67.17–19 Then, in 1879 . . . Army of the Tennessee] In 1877–79 Grant undertook a tour through Europe and Asia, accompanied by his wife, son Jesse, Adam Badeau, and John Russell Young, during which he was graciously received by numerous foreign dignitaries and heads of state. The banquet held in Chicago on 13 November 1879 was the culmination of four days of celebration (for a full account of the tour see Jean Edward Smith 2001, 606–13).
68.1 Carter Harrison, the mayor of Chicago] Carter Henry Harrison, Sr. (1825–93), served as mayor of Chicago from 1879 to 1887, and again briefly in 1893, until his assassination in October. His friendship with Clemens has not been otherwise documented.
68.4–5 “I am not embarrassed—are you?”] See the Autobiographical Dictation of 27 August 1906 for another account of the meetings with Grant.

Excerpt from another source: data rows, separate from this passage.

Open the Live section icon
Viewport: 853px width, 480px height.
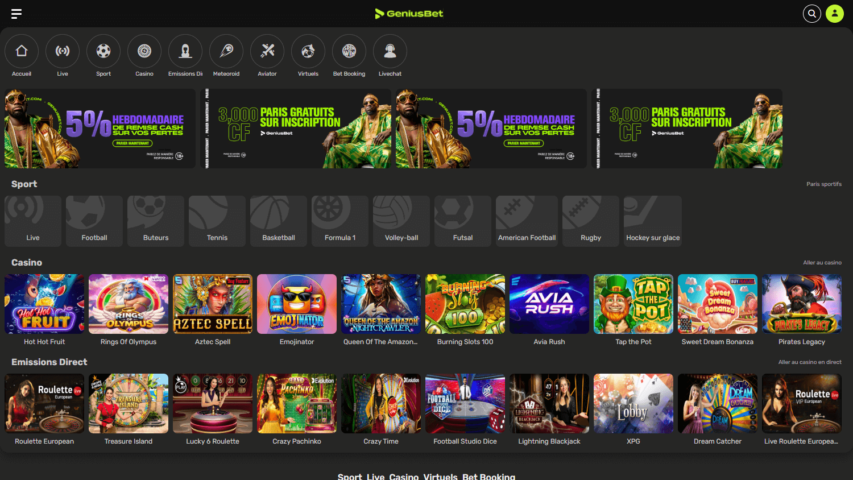click(x=63, y=51)
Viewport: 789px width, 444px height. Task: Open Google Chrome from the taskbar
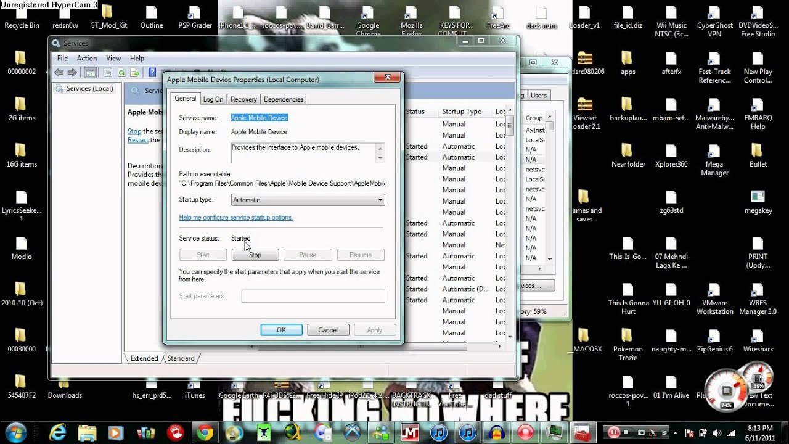[205, 431]
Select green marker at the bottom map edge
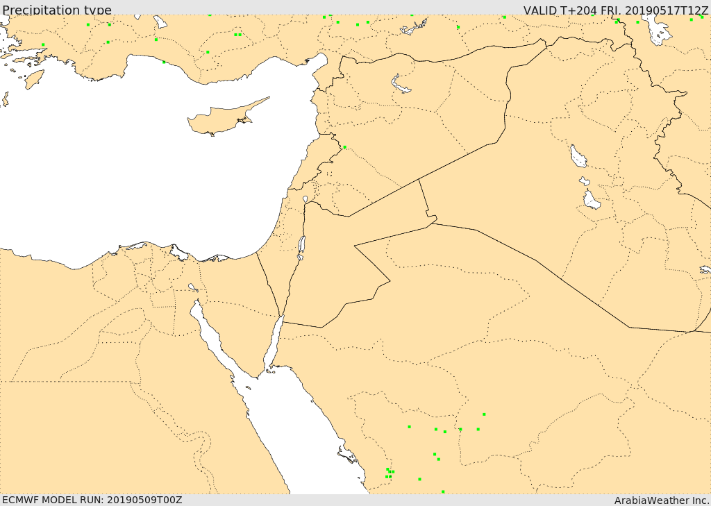The image size is (711, 506). 443,491
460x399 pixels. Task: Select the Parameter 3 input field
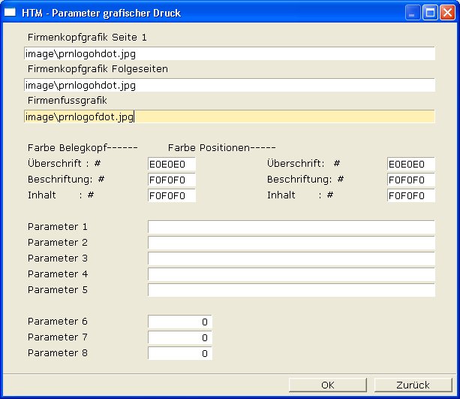click(291, 258)
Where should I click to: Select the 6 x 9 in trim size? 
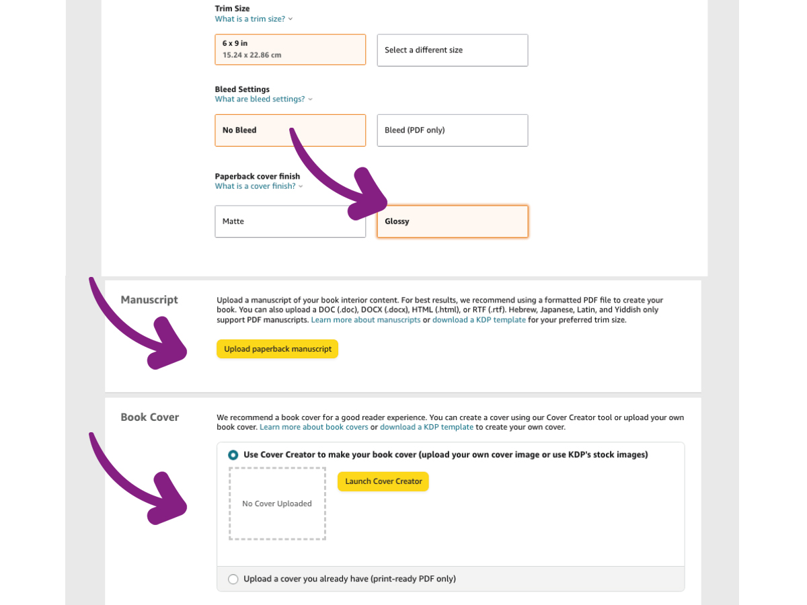pyautogui.click(x=290, y=49)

68.10 General Sherman] William Tecumseh Sherman (1820–91) entered the army after graduating from West Point in 1840 and served in the Mexican War. In 1853 he resigned his commission and took a position as a banker. At the outbreak of the Civil War he was commissioned colonel; he attained the rank of brigadier general after the capture of Vicksburg in 1863. His famous March to the Sea through Georgia divided the Confederacy and hastened the end of the war. He succeeded Grant as General of the Army in 1869, and engaged in the Indian Wars until his retirement in 1884. His Memoirs, published in 1875, were highly acclaimed.

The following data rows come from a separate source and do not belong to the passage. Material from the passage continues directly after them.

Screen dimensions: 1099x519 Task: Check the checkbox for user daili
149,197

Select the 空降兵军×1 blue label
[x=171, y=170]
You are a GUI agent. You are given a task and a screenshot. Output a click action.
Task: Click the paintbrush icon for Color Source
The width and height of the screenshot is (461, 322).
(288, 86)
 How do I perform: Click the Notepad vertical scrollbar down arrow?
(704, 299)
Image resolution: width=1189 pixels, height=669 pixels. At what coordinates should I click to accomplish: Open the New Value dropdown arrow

68.17 Colonel Vilas was to respond to a toast] William F. Vilas (1840–1908) of Madison, Wisconsin, was admitted to the bar in 1860. He attained the rank of lieutenant colonel during the Civil War, and later became postmaster general of the United States (1885–88), secretary of the interior (1888–89), and a U.S. senator from Wisconsin (1891–97). He responded to the toast “Our First Commander, Gen. U.S. Grant” (“Banquet of the Army of the Tennessee,” New York Times, 15 Nov 1879, 1).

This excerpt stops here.